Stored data
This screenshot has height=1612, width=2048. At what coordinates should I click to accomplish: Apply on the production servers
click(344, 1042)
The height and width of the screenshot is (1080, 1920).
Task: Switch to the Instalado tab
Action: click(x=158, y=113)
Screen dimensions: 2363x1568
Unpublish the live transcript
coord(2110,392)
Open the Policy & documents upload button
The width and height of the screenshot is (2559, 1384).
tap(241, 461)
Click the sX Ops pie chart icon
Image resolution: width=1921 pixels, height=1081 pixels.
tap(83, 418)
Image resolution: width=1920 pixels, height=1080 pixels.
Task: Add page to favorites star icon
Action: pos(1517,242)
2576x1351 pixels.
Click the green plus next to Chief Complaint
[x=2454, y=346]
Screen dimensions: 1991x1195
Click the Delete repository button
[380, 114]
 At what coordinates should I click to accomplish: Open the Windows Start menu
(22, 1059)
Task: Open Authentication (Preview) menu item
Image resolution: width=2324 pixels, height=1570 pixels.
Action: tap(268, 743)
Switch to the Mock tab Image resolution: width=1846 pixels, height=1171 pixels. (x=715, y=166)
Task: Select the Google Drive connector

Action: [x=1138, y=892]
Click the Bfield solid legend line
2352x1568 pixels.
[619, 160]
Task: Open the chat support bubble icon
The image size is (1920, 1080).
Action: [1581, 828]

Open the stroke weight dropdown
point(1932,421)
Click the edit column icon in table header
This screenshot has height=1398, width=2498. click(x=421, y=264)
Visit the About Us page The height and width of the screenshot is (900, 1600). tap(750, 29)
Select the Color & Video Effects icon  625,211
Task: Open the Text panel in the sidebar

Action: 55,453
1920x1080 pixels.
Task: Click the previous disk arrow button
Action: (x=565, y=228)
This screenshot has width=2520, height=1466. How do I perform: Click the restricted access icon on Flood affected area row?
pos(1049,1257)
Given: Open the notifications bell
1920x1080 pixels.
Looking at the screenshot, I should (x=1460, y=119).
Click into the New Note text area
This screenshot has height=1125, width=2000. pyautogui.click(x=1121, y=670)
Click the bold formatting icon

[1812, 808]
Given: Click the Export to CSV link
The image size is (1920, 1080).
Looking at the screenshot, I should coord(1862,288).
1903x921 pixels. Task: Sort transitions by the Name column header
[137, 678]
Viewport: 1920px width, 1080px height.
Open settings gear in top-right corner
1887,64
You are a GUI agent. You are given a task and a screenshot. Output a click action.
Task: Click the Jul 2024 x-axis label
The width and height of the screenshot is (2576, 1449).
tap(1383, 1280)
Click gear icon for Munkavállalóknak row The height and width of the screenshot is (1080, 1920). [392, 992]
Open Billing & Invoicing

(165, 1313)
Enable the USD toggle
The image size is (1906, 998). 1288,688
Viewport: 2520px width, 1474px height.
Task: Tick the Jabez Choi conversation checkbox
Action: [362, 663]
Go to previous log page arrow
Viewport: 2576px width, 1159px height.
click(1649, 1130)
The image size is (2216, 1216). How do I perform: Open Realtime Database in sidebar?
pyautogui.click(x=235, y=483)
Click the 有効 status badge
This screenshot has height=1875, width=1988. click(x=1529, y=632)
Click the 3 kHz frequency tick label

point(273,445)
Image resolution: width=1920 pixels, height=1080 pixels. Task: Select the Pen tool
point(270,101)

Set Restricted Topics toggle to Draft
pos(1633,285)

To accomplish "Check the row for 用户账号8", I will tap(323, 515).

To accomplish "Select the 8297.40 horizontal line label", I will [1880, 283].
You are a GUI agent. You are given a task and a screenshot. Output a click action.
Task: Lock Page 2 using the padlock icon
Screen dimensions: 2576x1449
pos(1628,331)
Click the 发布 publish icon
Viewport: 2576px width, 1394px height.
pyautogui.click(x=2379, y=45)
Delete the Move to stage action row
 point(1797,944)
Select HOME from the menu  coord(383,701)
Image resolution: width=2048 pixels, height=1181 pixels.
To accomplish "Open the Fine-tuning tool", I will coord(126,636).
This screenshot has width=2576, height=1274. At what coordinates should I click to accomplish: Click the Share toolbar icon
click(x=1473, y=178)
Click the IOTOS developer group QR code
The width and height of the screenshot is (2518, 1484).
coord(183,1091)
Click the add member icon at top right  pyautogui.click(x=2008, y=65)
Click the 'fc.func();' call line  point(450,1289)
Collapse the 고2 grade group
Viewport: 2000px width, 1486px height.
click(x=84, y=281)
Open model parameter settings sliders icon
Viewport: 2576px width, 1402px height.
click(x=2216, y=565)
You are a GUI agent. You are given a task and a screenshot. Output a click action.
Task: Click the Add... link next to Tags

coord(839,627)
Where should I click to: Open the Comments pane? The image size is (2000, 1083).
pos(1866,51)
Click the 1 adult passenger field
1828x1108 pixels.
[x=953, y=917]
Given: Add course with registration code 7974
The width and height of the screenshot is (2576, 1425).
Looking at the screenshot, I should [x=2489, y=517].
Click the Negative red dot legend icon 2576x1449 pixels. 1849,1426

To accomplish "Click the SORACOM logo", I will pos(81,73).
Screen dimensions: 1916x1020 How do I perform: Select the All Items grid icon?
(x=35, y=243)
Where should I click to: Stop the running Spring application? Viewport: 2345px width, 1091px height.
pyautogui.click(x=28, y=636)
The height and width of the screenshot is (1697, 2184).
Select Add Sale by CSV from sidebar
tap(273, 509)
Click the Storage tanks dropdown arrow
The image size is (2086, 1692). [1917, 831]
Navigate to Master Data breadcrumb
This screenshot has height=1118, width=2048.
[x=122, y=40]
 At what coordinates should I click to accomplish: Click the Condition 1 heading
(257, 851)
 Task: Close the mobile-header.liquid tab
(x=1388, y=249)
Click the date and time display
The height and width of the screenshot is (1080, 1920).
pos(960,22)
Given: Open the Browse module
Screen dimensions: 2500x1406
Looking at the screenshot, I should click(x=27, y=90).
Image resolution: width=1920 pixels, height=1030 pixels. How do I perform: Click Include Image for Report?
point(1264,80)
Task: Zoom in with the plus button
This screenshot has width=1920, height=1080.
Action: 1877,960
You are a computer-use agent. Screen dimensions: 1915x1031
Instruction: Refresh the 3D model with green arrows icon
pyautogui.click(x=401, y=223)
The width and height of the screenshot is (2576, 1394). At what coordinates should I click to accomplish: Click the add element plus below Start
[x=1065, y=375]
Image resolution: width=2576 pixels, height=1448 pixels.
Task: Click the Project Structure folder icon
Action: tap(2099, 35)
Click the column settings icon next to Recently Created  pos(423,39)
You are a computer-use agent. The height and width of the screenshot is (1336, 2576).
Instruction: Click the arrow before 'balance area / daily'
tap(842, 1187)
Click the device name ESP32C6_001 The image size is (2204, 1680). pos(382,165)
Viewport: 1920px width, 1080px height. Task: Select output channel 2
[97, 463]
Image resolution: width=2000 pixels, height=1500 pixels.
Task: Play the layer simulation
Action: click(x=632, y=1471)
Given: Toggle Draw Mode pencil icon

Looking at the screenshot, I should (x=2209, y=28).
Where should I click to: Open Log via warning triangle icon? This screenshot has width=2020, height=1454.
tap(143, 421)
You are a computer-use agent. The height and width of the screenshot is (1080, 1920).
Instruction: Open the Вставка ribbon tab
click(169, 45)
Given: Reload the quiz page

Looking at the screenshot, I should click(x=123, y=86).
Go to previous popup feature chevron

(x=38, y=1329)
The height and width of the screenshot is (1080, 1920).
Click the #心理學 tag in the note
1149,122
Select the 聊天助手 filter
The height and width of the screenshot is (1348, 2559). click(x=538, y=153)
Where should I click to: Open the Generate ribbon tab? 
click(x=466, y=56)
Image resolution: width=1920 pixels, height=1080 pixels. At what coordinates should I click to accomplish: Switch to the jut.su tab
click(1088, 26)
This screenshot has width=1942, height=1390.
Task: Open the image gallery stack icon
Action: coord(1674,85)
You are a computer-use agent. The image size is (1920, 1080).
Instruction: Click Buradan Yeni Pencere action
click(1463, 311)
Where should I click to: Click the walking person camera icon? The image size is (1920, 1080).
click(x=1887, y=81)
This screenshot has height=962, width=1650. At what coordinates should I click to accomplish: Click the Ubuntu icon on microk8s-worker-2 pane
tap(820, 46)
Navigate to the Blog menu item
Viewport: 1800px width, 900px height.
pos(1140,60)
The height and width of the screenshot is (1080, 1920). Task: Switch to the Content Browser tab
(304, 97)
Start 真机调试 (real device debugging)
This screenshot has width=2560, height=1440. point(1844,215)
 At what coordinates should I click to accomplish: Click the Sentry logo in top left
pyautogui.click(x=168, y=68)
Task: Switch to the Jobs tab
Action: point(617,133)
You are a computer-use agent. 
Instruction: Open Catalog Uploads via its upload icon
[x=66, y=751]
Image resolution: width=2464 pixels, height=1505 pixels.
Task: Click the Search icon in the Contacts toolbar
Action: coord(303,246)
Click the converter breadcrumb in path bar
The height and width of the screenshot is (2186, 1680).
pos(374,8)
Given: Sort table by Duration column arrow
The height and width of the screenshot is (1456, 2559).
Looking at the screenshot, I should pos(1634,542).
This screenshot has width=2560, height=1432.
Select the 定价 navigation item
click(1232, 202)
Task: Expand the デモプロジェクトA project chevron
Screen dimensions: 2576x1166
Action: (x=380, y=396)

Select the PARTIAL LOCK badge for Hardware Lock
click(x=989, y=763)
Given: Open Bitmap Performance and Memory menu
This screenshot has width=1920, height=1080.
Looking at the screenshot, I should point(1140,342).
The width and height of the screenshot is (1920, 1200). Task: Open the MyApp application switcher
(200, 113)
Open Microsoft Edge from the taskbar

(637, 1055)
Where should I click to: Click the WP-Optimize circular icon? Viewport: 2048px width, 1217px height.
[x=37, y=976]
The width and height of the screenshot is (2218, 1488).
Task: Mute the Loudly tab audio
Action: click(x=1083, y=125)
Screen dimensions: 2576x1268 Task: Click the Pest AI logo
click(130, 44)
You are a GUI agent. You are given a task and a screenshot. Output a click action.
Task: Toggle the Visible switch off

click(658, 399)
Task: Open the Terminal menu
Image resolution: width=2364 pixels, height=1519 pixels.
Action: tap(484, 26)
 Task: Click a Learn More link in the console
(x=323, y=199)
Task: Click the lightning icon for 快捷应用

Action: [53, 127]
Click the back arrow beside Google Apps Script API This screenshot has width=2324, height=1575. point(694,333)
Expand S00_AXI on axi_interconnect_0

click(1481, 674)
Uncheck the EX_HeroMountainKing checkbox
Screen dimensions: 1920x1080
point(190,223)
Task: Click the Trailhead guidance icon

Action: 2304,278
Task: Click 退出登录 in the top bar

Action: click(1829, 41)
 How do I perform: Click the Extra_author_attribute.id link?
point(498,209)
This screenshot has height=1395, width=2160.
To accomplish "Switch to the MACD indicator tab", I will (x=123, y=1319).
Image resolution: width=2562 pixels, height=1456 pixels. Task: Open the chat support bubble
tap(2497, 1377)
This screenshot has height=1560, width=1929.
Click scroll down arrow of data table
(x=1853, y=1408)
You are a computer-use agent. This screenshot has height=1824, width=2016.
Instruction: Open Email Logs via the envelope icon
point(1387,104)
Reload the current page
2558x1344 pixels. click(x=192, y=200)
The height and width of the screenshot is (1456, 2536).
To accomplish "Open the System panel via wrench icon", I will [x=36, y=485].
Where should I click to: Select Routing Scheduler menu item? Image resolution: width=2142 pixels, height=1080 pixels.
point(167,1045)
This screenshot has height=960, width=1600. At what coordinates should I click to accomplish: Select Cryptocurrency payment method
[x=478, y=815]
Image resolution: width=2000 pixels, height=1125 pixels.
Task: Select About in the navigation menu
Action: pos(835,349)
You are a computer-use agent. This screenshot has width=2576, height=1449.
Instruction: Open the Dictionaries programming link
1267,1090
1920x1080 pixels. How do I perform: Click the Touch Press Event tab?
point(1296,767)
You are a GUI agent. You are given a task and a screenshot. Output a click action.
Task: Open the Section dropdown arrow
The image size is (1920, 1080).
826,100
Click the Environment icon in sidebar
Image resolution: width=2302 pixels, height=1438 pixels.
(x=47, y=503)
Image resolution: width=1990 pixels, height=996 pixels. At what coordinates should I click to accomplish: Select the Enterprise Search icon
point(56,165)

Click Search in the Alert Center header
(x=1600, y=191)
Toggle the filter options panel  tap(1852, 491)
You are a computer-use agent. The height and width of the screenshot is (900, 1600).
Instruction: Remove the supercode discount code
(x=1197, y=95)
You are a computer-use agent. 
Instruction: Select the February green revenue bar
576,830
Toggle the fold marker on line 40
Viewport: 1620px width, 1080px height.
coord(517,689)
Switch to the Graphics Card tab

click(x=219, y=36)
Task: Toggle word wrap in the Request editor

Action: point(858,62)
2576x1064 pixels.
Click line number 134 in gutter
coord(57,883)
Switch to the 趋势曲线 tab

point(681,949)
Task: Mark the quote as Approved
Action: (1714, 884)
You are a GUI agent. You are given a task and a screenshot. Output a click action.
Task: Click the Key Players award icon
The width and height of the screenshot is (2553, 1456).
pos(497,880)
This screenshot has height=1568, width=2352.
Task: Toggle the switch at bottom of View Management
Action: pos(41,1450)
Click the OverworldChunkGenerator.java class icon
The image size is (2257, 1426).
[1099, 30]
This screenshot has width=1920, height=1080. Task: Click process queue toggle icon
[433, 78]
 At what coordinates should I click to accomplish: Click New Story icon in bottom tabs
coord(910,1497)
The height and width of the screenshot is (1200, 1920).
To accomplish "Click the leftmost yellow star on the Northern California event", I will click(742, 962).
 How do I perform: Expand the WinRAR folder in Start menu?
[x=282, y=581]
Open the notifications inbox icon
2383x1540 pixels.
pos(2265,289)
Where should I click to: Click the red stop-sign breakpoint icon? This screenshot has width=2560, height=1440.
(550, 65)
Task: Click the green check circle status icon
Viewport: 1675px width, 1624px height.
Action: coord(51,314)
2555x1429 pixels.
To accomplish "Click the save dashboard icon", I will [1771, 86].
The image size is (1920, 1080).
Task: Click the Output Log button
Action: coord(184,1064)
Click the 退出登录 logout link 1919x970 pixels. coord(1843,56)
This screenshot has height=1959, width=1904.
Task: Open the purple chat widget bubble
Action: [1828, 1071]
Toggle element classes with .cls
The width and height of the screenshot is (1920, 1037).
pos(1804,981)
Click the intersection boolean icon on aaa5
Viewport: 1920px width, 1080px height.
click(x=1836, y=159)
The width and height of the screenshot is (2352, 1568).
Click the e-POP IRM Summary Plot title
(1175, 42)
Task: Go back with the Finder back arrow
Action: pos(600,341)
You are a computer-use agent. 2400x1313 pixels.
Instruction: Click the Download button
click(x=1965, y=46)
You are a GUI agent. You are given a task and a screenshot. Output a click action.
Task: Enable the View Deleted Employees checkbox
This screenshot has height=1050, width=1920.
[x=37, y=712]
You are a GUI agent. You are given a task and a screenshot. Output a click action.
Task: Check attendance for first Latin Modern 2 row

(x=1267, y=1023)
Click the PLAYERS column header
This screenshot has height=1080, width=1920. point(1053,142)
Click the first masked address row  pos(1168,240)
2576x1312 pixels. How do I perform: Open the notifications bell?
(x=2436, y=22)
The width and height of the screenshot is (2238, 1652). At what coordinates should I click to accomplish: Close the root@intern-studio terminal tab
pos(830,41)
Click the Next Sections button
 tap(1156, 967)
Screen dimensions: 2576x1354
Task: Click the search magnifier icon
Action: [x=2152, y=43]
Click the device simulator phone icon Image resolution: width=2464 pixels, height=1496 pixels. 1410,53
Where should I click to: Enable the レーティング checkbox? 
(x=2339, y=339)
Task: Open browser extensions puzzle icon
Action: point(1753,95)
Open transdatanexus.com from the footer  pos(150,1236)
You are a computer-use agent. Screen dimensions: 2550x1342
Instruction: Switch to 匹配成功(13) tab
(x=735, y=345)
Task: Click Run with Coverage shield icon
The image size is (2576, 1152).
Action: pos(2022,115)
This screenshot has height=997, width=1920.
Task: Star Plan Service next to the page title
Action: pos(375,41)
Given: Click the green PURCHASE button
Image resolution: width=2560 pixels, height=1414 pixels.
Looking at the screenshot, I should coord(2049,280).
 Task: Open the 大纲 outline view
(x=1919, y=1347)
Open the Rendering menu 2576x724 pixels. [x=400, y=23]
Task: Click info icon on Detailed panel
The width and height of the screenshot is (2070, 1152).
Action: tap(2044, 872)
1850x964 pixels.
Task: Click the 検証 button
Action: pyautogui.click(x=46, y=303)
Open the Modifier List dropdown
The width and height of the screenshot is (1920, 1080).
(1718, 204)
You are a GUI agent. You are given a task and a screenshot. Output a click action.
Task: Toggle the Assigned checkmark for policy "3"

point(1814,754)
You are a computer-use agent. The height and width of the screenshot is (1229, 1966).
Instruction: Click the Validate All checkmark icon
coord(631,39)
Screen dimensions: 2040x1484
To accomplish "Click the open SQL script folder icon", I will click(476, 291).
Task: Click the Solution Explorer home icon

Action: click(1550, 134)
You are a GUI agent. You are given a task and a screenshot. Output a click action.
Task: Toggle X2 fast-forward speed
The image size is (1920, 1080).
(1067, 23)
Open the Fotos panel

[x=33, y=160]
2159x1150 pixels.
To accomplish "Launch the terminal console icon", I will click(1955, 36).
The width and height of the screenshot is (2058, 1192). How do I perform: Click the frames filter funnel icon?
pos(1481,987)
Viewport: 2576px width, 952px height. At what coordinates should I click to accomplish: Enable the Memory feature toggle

PROBLEM: In the entries above, the lines between the one holding "This screenshot has height=1050, width=1920." and the one holding "Task: Click Run with Coverage shield icon", inclusive, are to be printed exactly as written, and those alone.

SOLUTION FOR THIS EXERCISE:
This screenshot has height=1050, width=1920.
[x=37, y=712]
You are a GUI agent. You are given a task and a screenshot. Output a click action.
Task: Check attendance for first Latin Modern 2 row

(x=1267, y=1023)
Click the PLAYERS column header
This screenshot has height=1080, width=1920. point(1053,142)
Click the first masked address row  pos(1168,240)
2576x1312 pixels. How do I perform: Open the notifications bell?
(x=2436, y=22)
The width and height of the screenshot is (2238, 1652). At what coordinates should I click to accomplish: Close the root@intern-studio terminal tab
pos(830,41)
Click the Next Sections button
 tap(1156, 967)
Screen dimensions: 2576x1354
Task: Click the search magnifier icon
Action: [x=2152, y=43]
Click the device simulator phone icon Image resolution: width=2464 pixels, height=1496 pixels. 1410,53
Where should I click to: Enable the レーティング checkbox? 
(x=2339, y=339)
Task: Open browser extensions puzzle icon
Action: point(1753,95)
Open transdatanexus.com from the footer  pos(150,1236)
You are a computer-use agent. Screen dimensions: 2550x1342
Instruction: Switch to 匹配成功(13) tab
(x=735, y=345)
Task: Click Run with Coverage shield icon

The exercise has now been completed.